Enforcing the Trumpian omerta during Wednesday’s hearing fell to congressional Republicans. Representative Matt Gaetz, one of the president’s most enthusiastic supporters on Capitol Hill, threatened Cohen on Twitter the night before his testimony. “Hey @MichaelCohen212 — Do your wife & father-in-law know about your girlfriends?” he wrote on Twitter. “Maybe tonight would be a good time for that chat. I wonder if she’ll remain faithful when you’re in prison. She’s about to learn a lot.” Gaetz initially defended his post, telling The Daily Beast, “This is what it looks like to compete in the marketplace of ideas.” Only after multiple legal experts warned that it likely amounted to witness tampering, a federal crime, did Gaetz delete the post on Wednesday morning.

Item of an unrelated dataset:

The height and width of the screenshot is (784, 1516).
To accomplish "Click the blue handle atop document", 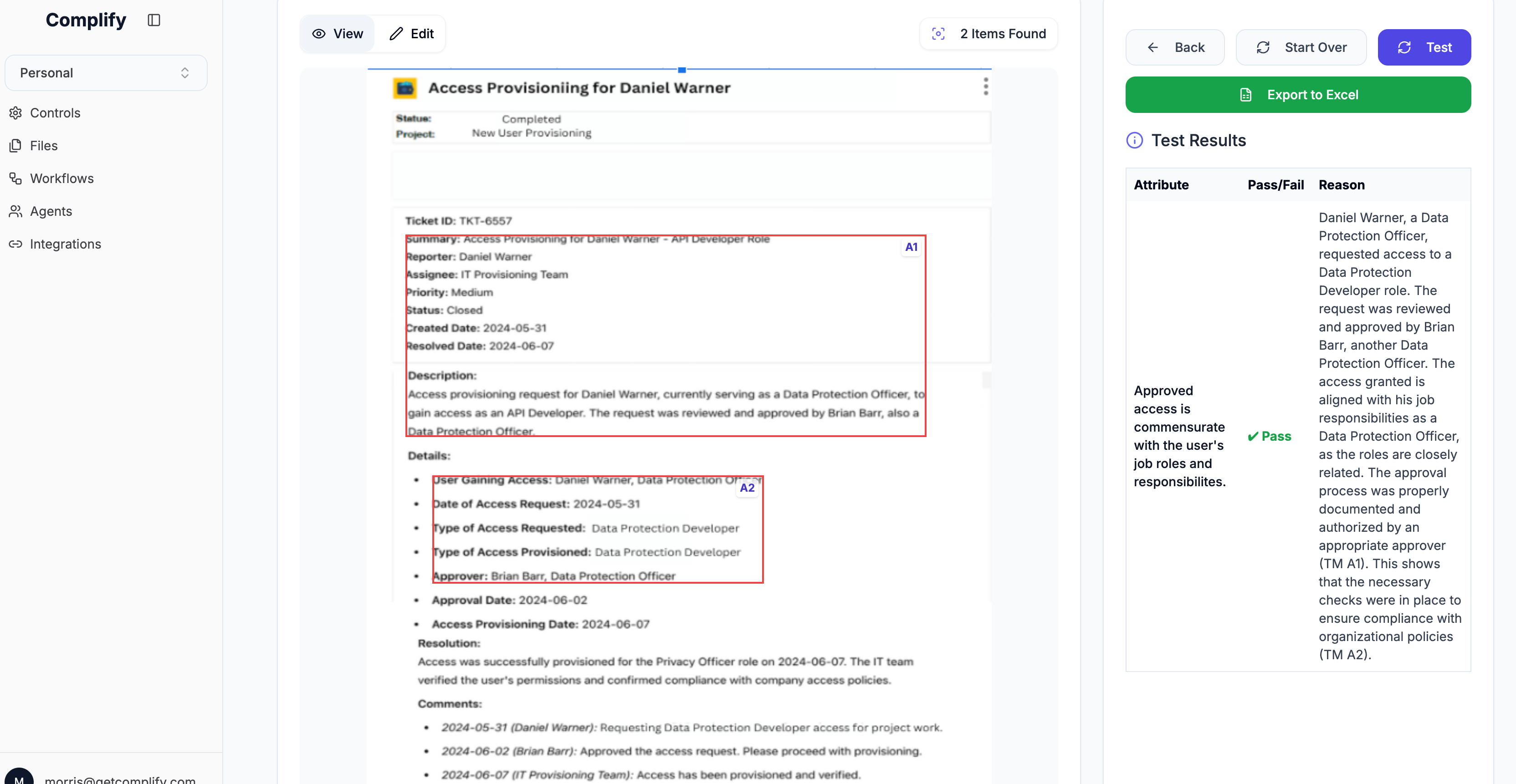I will click(681, 70).
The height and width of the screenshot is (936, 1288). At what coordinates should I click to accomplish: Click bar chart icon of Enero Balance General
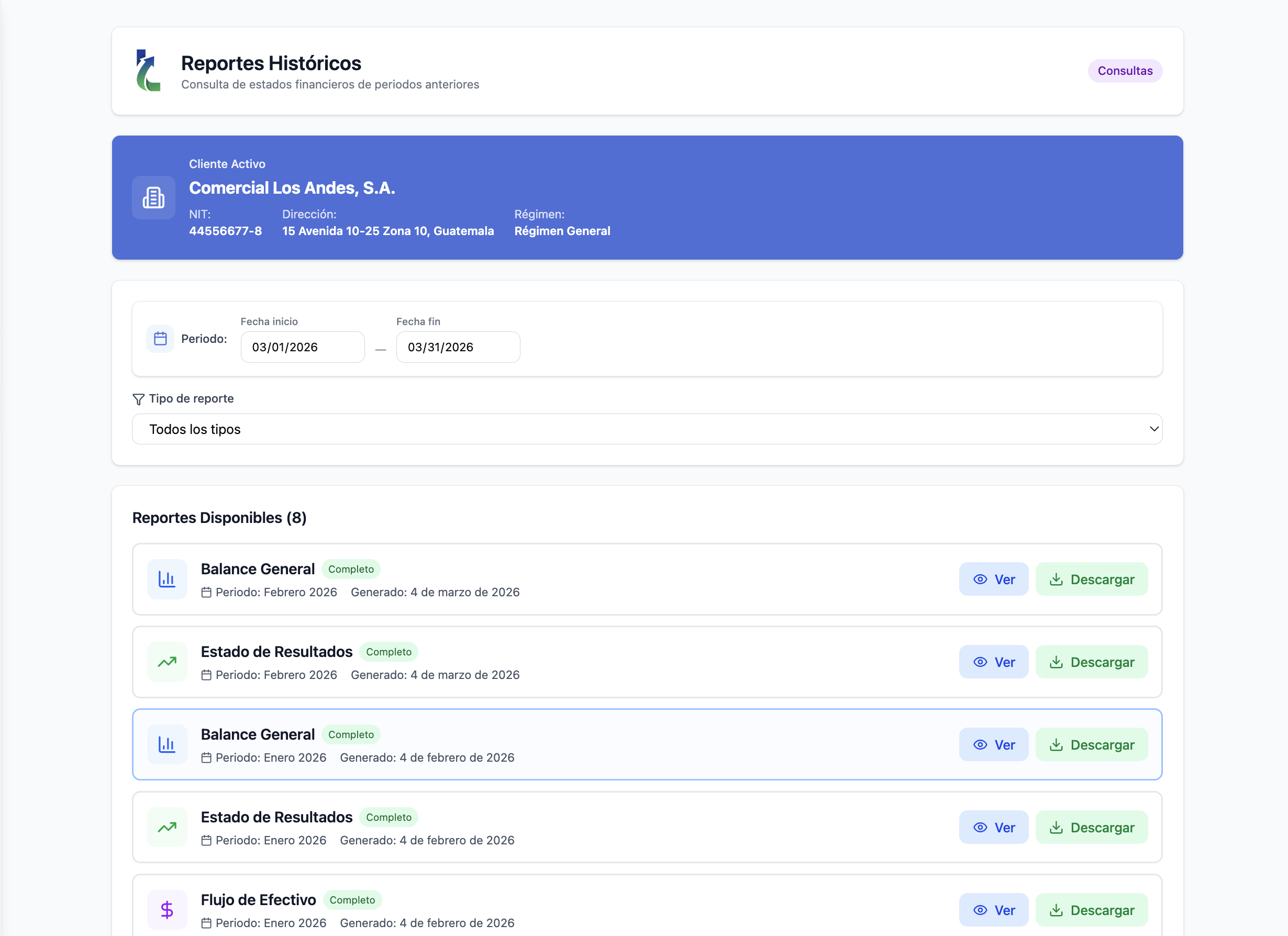pos(167,744)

Almost every Republican member on the House Oversight Committee also used Cohen’s testimony as an opportunity to prove their loyalty to Trump. Representative Mark Meadows, the leader of the Trump-aligned House Freedom Caucus, used his time to make a quixotic bid to defend Trump from Cohen’s allegations of racism. Representative Jim Jordan and multiple colleagues questioned whether Cohen had signed a book deal, implying he might be profiting from his betrayal. Though some of Cohen’s claims contradicted the collusion narrative set forth in the Steele dossier, Republicans were too busy casting him as an unreliable liar to capitalize on the revelations. “Our colleagues are not upset because you lied for the president,” Representative Jamie Raskin, a Democrat from Maryland, told Cohen during the hearing. “They are upset that you stopped lying for the president.”

In their conduct during the hearing, Cohen appeared to see echoes of how he had behaved over the past decade. “I’m responsible for your silliness because I did the same thing for ten years,” he told GOP lawmakers. “And the more people follow Trump blindly, the more they will meet the same fate as I did.” He had escaped one mob, and almost the entire Republican Party has taken his place.